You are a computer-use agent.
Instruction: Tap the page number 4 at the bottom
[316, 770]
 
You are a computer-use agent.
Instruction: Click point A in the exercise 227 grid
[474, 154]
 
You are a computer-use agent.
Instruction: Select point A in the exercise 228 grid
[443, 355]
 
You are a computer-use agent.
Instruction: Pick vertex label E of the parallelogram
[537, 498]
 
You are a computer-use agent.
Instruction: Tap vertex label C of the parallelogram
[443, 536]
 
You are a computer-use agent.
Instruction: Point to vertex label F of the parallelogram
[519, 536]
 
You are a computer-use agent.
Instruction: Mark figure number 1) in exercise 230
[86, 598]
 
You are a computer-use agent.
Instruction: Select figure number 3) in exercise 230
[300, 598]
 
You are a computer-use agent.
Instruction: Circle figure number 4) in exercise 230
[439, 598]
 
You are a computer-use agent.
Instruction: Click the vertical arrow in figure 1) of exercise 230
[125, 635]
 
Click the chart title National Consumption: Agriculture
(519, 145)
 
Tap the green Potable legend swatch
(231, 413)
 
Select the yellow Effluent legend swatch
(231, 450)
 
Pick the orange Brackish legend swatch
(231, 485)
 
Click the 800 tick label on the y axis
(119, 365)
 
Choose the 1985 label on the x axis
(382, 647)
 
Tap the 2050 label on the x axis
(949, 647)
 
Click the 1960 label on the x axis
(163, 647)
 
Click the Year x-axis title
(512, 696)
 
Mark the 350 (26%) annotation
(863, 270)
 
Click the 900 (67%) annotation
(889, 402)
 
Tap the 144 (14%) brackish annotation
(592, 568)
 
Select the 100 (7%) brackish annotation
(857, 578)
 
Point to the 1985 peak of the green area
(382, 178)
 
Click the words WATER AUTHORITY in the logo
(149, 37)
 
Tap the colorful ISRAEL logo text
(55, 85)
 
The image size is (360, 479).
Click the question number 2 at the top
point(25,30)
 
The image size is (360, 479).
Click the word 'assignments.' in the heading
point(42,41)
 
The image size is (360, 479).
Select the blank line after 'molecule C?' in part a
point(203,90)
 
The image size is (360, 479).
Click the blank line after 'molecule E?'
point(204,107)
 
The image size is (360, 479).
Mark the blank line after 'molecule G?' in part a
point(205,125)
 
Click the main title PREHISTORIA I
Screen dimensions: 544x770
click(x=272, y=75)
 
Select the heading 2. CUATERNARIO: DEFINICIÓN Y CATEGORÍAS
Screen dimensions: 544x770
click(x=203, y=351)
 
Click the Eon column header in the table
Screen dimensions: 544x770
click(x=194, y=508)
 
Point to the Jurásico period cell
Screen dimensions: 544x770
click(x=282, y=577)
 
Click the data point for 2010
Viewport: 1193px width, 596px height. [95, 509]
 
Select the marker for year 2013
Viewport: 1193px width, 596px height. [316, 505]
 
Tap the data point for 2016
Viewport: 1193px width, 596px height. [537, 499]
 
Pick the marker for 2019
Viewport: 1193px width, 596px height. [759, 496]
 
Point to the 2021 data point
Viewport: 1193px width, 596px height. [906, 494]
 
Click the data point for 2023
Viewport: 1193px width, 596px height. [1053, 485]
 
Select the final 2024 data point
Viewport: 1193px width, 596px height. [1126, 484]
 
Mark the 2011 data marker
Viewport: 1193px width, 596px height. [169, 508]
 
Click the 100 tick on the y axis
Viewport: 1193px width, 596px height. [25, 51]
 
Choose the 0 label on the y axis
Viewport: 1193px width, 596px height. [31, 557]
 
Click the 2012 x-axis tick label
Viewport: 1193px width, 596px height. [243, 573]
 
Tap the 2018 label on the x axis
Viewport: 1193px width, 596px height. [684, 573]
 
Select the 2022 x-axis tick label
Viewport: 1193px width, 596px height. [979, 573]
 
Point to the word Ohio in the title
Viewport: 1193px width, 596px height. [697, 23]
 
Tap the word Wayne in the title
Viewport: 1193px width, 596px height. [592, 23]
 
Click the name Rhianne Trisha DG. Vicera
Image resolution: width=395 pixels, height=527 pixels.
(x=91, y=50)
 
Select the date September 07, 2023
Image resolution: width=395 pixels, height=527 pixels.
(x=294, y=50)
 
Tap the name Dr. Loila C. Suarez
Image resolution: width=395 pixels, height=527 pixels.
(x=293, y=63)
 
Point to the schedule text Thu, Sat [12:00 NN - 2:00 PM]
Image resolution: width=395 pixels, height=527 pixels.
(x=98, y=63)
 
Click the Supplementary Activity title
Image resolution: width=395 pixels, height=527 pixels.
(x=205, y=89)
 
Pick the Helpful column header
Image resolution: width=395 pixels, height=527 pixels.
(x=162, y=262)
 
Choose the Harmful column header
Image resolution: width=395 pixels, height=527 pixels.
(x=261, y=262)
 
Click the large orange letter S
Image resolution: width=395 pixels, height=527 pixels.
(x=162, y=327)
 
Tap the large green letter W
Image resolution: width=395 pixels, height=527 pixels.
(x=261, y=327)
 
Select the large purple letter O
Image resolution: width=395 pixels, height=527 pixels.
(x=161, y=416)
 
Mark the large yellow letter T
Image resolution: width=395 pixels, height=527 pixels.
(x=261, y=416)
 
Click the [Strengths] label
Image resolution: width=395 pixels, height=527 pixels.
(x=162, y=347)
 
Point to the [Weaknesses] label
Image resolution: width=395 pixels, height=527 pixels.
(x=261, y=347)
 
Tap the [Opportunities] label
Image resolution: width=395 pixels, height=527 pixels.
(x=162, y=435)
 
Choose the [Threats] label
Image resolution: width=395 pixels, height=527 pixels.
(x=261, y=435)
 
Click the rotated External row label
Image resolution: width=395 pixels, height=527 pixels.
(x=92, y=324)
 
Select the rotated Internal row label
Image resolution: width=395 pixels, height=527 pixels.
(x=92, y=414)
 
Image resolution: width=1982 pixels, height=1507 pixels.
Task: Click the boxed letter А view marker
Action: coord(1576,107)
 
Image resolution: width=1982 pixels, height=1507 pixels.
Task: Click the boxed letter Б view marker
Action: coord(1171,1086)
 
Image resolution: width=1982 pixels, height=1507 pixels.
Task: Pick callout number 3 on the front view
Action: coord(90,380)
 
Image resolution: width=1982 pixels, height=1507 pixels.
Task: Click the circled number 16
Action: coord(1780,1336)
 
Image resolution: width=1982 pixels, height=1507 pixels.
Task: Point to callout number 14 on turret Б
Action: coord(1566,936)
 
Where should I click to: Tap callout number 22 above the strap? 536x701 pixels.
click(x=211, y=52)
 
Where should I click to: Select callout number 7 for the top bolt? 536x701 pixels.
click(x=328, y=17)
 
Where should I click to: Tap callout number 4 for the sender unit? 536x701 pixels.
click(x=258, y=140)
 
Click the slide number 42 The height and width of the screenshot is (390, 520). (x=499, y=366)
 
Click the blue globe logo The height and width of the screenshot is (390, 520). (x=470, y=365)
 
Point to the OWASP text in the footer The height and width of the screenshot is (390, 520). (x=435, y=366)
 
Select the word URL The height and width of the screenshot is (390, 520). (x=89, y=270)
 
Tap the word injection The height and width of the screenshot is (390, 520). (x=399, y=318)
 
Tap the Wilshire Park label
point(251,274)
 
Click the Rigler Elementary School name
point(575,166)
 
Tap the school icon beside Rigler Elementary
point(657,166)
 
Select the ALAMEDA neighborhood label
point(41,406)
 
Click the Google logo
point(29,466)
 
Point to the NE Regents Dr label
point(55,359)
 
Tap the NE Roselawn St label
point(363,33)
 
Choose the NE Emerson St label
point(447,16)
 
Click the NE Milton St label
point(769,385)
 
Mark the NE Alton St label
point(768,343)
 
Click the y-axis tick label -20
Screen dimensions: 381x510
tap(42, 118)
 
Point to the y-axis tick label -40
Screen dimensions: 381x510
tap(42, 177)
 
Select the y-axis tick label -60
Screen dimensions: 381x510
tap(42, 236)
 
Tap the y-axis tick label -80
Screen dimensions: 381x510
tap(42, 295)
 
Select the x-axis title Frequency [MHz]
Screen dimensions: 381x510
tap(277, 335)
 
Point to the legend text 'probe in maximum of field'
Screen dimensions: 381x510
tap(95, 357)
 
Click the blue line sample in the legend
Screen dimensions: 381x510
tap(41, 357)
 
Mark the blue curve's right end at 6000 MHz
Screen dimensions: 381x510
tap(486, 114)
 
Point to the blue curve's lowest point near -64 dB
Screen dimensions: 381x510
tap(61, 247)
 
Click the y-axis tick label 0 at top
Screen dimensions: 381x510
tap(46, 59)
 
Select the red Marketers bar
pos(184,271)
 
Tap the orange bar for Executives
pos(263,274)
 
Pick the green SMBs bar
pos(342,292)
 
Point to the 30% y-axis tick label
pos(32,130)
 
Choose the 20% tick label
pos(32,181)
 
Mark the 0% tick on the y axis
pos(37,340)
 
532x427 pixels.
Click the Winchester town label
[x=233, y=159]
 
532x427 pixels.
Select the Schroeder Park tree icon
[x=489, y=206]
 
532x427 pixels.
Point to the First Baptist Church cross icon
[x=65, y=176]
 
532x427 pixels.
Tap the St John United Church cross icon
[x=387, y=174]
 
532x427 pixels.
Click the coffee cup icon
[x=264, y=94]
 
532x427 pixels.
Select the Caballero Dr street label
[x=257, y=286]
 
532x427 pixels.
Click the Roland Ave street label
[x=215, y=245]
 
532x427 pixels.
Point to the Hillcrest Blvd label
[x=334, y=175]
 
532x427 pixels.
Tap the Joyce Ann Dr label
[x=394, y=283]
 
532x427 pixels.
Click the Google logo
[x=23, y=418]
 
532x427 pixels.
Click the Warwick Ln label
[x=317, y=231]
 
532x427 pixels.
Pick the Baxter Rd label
*-*-*
- Opis zadania
Wypisz bez żadnych zmian wiersze od tego, który zawiera „Pick the Helpful column header”, do tego, który zawiera „(x=261, y=347)”, łącznie z oboma.

- Rozwiązanie zadania
Pick the Helpful column header
Image resolution: width=395 pixels, height=527 pixels.
(x=162, y=262)
 
Choose the Harmful column header
Image resolution: width=395 pixels, height=527 pixels.
(x=261, y=262)
 
Click the large orange letter S
Image resolution: width=395 pixels, height=527 pixels.
(x=162, y=327)
 
Tap the large green letter W
Image resolution: width=395 pixels, height=527 pixels.
(x=261, y=327)
 
Select the large purple letter O
Image resolution: width=395 pixels, height=527 pixels.
(x=161, y=416)
 
Mark the large yellow letter T
Image resolution: width=395 pixels, height=527 pixels.
(x=261, y=416)
 
Click the [Strengths] label
Image resolution: width=395 pixels, height=527 pixels.
(x=162, y=347)
 
Point to the [Weaknesses] label
Image resolution: width=395 pixels, height=527 pixels.
(x=261, y=347)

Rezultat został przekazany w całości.